▶ _Exercise aim_: Return every line of the items that contains the string "field", matching case exactly.

▶ _Task input_:
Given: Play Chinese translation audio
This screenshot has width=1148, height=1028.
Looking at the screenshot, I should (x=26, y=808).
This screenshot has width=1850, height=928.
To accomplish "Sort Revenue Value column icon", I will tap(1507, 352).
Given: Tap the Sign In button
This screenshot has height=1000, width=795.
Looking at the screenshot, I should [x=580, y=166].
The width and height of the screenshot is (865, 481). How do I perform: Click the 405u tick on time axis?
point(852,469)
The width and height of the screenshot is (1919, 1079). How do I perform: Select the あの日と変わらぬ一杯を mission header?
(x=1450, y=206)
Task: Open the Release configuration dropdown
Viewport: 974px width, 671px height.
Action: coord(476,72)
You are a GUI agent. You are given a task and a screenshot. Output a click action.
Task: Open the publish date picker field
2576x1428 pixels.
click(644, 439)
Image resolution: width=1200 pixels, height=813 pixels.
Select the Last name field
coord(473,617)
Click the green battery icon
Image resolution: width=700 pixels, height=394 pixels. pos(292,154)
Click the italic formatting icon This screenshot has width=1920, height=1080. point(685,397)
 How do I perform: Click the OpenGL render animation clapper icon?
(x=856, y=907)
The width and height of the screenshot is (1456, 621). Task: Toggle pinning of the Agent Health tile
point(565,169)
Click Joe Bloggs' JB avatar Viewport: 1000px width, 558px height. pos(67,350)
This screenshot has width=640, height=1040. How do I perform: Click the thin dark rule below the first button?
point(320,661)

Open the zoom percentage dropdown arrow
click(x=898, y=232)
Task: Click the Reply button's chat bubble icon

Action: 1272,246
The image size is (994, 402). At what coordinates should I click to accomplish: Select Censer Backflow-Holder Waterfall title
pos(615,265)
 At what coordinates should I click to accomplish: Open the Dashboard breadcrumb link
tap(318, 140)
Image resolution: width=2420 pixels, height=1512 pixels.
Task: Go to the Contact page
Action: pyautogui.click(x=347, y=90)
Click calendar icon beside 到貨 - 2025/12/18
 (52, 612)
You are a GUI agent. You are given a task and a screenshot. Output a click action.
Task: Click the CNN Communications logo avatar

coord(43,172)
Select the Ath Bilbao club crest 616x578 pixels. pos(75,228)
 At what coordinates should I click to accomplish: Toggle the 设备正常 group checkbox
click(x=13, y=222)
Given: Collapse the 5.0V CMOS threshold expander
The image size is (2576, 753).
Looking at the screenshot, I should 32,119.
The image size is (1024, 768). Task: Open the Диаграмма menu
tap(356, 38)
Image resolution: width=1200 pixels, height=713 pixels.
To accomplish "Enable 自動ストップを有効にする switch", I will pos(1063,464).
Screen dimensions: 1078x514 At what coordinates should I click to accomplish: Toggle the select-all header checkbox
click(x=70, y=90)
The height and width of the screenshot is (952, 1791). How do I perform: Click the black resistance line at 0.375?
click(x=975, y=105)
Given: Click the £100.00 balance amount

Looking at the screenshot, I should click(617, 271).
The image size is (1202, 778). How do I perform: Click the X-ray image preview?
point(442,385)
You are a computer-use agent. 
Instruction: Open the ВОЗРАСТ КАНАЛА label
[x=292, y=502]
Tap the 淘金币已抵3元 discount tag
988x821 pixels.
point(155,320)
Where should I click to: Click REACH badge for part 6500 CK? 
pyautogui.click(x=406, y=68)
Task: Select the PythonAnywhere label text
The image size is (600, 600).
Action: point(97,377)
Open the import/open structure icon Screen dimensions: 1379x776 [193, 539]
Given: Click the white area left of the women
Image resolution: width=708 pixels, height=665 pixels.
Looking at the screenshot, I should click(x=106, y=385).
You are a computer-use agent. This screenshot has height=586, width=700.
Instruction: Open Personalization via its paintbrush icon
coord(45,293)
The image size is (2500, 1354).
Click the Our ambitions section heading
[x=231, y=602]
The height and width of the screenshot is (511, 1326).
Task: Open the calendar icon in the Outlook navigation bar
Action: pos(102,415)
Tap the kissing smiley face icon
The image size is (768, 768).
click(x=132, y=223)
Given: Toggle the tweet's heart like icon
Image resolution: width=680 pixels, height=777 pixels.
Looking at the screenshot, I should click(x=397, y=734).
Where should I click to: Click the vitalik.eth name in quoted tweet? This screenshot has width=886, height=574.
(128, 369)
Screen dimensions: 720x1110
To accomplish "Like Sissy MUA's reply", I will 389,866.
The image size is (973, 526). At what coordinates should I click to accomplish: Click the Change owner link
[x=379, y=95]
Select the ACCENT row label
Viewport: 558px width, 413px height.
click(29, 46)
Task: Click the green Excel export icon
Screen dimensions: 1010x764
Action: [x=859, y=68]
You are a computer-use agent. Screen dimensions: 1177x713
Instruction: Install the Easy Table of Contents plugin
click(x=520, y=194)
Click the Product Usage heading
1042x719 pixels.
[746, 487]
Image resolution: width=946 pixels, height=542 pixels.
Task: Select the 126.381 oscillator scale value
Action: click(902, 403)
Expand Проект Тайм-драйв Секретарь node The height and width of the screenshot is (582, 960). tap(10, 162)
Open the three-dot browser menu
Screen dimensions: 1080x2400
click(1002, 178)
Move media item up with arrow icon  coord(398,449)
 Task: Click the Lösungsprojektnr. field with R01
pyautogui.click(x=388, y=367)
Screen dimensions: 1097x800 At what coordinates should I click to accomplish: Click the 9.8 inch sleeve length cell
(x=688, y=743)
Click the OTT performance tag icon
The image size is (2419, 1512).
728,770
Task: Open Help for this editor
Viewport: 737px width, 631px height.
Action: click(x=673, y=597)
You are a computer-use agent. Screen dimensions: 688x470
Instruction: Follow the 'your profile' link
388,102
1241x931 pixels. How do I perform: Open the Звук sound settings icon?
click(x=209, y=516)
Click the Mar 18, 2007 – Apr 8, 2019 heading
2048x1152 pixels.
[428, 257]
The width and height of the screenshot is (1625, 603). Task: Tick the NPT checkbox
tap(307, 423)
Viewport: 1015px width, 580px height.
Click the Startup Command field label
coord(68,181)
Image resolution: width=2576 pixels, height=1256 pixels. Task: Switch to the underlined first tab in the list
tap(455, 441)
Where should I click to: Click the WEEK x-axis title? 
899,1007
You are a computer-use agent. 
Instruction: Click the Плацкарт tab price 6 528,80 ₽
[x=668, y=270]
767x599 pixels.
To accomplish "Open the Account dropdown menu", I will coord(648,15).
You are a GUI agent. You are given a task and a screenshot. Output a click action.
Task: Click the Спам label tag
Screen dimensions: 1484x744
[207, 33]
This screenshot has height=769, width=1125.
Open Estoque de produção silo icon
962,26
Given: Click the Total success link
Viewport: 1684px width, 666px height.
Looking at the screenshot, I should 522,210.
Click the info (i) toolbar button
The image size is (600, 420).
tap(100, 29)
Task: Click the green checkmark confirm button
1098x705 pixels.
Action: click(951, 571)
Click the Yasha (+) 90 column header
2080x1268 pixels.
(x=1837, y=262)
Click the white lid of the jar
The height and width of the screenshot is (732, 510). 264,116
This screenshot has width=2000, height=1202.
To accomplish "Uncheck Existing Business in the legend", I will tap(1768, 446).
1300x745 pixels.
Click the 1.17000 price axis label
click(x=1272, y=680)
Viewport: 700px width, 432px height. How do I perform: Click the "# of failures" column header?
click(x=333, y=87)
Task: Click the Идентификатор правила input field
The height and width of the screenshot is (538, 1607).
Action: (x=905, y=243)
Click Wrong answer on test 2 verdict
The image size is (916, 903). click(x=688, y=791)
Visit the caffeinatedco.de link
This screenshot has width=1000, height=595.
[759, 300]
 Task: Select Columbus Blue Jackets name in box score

▶ _Correct output_:
Task: Open the publish date picker field
Select the Last name field
 Task: Click the Lösungsprojektnr. field with R01
Click the Startup Command field label
Task: Click the Идентификатор правила input field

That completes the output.